Tengah malam menjelang, gelaplah pasti, awan awan yang menggumpal pun tersaru hitam. Mendung terlacak hanya dari petir yang samar terdengar, kerna selisih muatan minusnya yang masih dini. Â Barangkali hujan masih jauh. Begitu Endi merenung, ditengah langkah limbung tak lurus segaris, meninggalkan gedung markas pembekalan strategi juara caleg partai, menuju kamarnya, executive room hotel berbintang lima.
Jleb! Pintu kamar digitalnya menutup empuk. Menggapai minuman ringan, lalu melempar badan di sofa lembut, sedikit membuang muatan dikepalanya yang semula dirasakan edan menyengat. Berbayang wajah wajah caleg yang pandai berbicara lebar tapi tidak bermutu, semakin memberatkan otaknya. Untuk mengangkat pikiran mereka ke level yang lumayan saja susah, dia pesimis.

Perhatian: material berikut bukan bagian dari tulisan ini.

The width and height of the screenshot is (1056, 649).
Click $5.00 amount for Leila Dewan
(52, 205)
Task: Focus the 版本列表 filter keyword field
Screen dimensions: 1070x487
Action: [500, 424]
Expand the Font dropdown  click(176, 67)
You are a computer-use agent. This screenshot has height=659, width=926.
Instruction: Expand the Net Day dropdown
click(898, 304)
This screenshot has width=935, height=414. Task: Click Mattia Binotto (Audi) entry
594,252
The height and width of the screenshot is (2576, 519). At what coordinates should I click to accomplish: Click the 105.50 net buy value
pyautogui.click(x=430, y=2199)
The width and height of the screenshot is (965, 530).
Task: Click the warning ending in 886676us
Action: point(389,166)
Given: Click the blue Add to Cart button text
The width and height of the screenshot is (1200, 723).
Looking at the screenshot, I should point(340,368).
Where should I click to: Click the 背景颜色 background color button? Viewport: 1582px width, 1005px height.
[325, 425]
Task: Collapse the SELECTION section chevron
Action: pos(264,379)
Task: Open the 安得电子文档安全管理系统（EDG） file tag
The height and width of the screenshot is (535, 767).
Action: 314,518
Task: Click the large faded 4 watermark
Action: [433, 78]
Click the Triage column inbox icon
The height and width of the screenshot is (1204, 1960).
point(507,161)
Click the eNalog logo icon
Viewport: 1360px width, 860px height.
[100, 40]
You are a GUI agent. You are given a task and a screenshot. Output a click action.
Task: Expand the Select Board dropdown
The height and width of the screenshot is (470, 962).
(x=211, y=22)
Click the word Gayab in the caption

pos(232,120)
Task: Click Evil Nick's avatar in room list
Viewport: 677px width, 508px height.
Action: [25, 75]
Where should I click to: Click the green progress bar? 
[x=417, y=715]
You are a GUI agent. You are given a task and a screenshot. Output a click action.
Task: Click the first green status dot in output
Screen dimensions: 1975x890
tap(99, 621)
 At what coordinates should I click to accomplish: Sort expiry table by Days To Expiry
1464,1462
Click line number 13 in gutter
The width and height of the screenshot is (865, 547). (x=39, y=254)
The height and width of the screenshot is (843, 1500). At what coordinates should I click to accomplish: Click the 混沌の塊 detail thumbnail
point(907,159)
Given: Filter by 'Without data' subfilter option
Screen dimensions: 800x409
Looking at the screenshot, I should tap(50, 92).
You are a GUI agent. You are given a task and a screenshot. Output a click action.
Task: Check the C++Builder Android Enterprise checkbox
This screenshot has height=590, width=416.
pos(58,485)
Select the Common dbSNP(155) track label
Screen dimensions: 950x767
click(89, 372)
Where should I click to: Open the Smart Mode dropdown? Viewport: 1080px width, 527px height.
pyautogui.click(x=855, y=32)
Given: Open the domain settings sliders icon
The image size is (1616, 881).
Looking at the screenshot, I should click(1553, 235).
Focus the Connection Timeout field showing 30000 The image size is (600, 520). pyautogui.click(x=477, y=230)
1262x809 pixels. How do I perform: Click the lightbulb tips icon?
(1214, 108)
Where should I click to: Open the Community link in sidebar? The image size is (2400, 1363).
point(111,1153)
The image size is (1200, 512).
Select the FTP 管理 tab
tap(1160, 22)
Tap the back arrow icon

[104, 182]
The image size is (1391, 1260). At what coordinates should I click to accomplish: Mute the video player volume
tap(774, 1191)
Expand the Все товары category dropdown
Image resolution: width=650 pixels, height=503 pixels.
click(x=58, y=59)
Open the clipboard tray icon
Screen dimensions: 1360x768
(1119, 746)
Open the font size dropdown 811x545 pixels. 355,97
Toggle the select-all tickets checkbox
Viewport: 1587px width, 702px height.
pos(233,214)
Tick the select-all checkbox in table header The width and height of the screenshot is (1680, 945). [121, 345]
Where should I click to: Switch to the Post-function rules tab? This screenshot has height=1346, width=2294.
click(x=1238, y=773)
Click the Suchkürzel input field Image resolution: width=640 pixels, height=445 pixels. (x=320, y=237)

Bayang kekalahan suara di pileg yang menjadi tumpuan membuatnya meremang.
Endi, adalah salah satu petinggi partai yang frugal, cermat, cerdik juga sinikal. Analisis dan cangkemnya tajam, mengiris kawan dan lawan. Strategi politiknya sangat impulsive, langsung menghujam ke core nya, mudah dicerna namun penuh siasat, baik secara privat maupun gerombolannya.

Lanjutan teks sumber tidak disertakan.